Gal Arbel v Balton Cp Limited [2019] KEELRC 1158 (KLR) | Mareva Injunction | Esheria

Gal Arbel v Balton Cp Limited [2019] KEELRC 1158 (KLR)

Full Case Text

REPUBLIC OF KENYA

IN THE EMPLOYMENT AND LABOUR RELATIONS COURT

AT NAIROBI

CAUSE NO. 1130 OF 2018

(Before Hon. Justice Hellen S. Wasilwa on 27th June, 2019)

GAL ARBEL........................................................................................CLAIMANT

VERSUS

BALTON CP LIMITED ..................................................................RESONDENT

RULING

1. The 1st application before the Court is in respect to the Claimant Gal Arbel and is dated 23rd October, 2018, brought under Section 12 of the Employment and Labour Relations Court Act, 2007, Article 159(2)(d) of the Constitution of Kenya 2010, and all other enabling provisions of the law seeking for Orders that:-

1. This application be certified as urgent and its service be dispensed with in the first instance.

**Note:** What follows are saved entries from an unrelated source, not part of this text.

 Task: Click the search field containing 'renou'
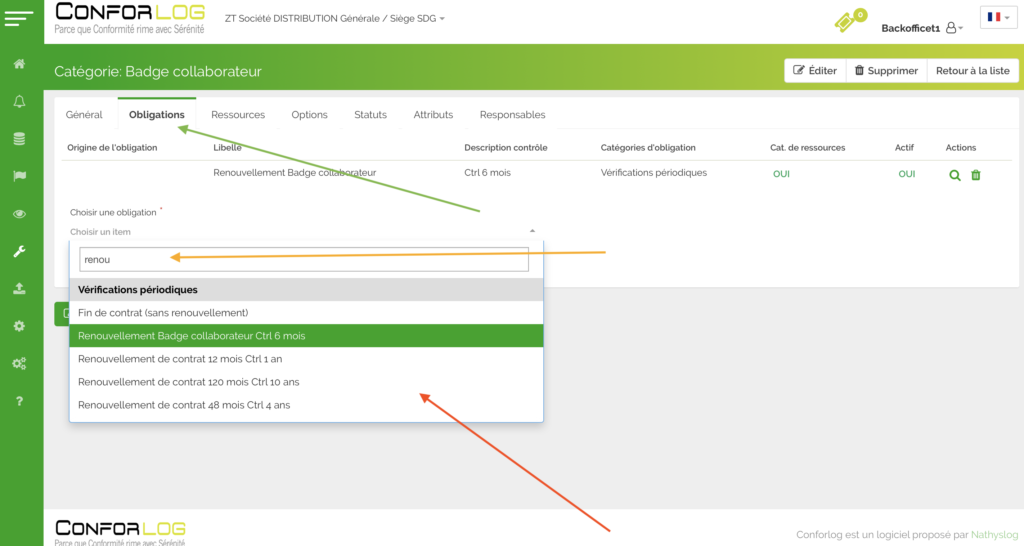point(303,259)
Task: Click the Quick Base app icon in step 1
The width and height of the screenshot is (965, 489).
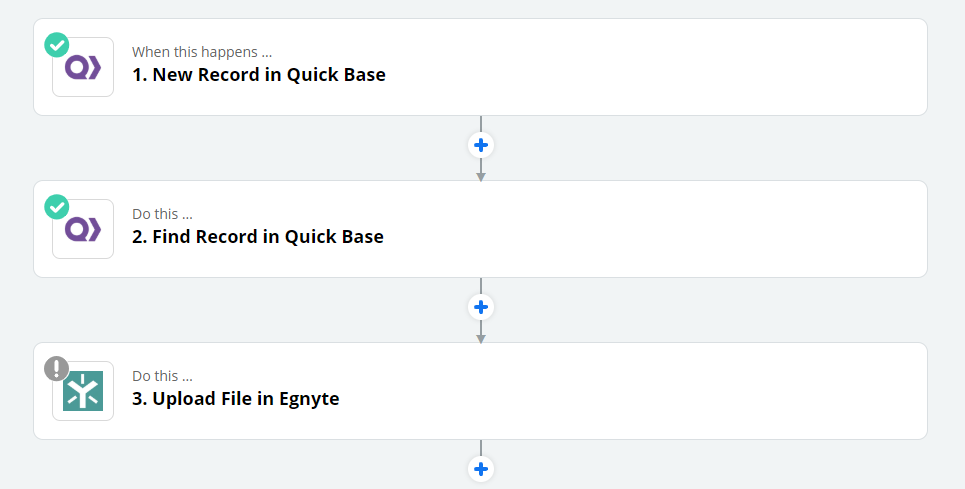Action: coord(83,67)
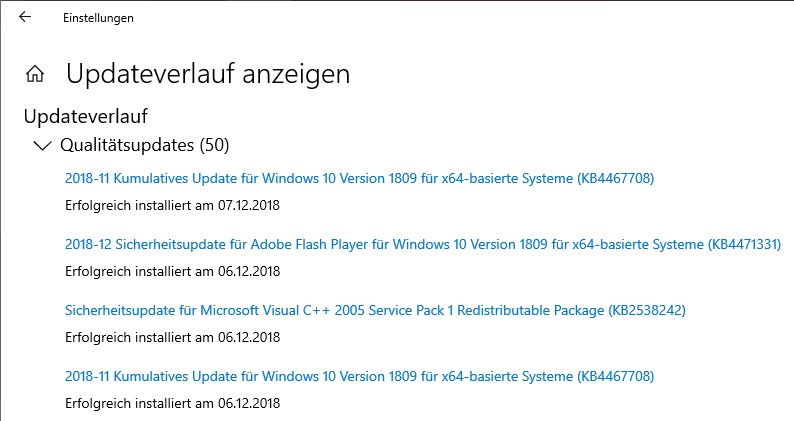
Task: Click the (KB4471331) number in the Flash update
Action: click(744, 244)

2. Pending the hearing and determination of this application and further orders of the Court, an order be issued freezing the Claimant’s bank accounts as particularised below:-

i. Commercial Bank of Africa (Kenya Shilling) Account Number 6706430011 domiciled at CBA Head Office Branch.

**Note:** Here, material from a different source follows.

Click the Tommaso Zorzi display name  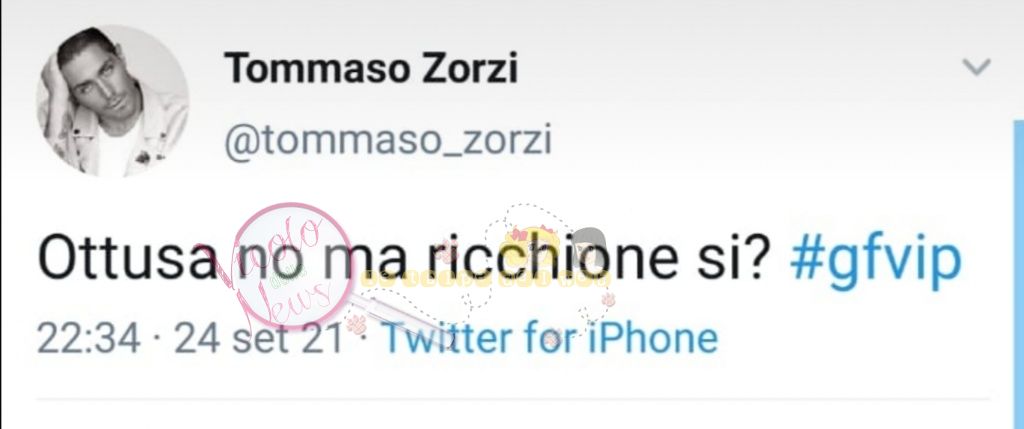click(x=371, y=69)
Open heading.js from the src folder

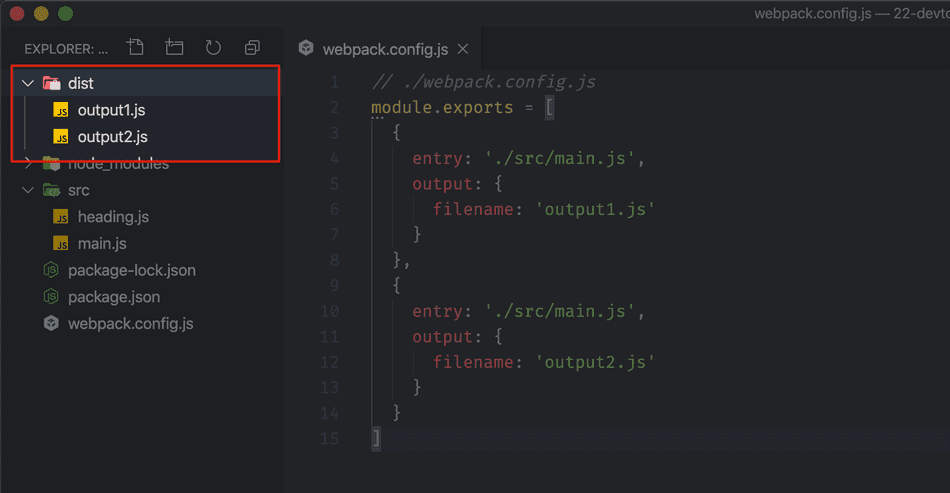113,217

3. In the alternative to prayer No. 2 above, pending the hearing and determination of this application and or further orders of the court, this Honourable Court be pleased to order the Claimant to pay into a joint interest earning account of the parties’ advocates’ the sum of Kshs. 27,072,960/- in respect of the sums claimed by the Respondent as against the Claimant.

4. The Claimant do appear on a date and time to be fixed before this Honourable Court to show cause why he should not furnish such security as the court may direct by way of money or property sufficient to answer the claim against him in the sum of Kshs. 27,072,960/=.

5. Pending the hearing and determination of the Claim, an order be issued freezing the Claimant’s bank accounts as particularized below:-

i. Commercial bank of Kenya (Kenya Shilling) Account number 6706430011 domiciled at CBA Head Office Branch.

6. In the alternative to prayer number 5 above, pending the hearing and determination of the claim, this Honourable Court be pleased to order the Claimant to pay into a joint interest earning account of parties;  advocates’ the sum  of Kshs. 27,072,960/- in respect of the Sum claimed by the Respondent  as against the Claimant .

7. Pending the hearing and determination of the Claim, this Honourable Court be pleased to Order the Claimant to give security for costs in the sum of Kshs. 1,000,000/=, or in the alternative such other sum as the court may assess as fair and reasonable, within 14 days from the date of such Order in default, the Memorandum of Claim dated 3rd July, 2018 to stand as automatically dismissed.

8. The costs of this application be borne by the Claimant.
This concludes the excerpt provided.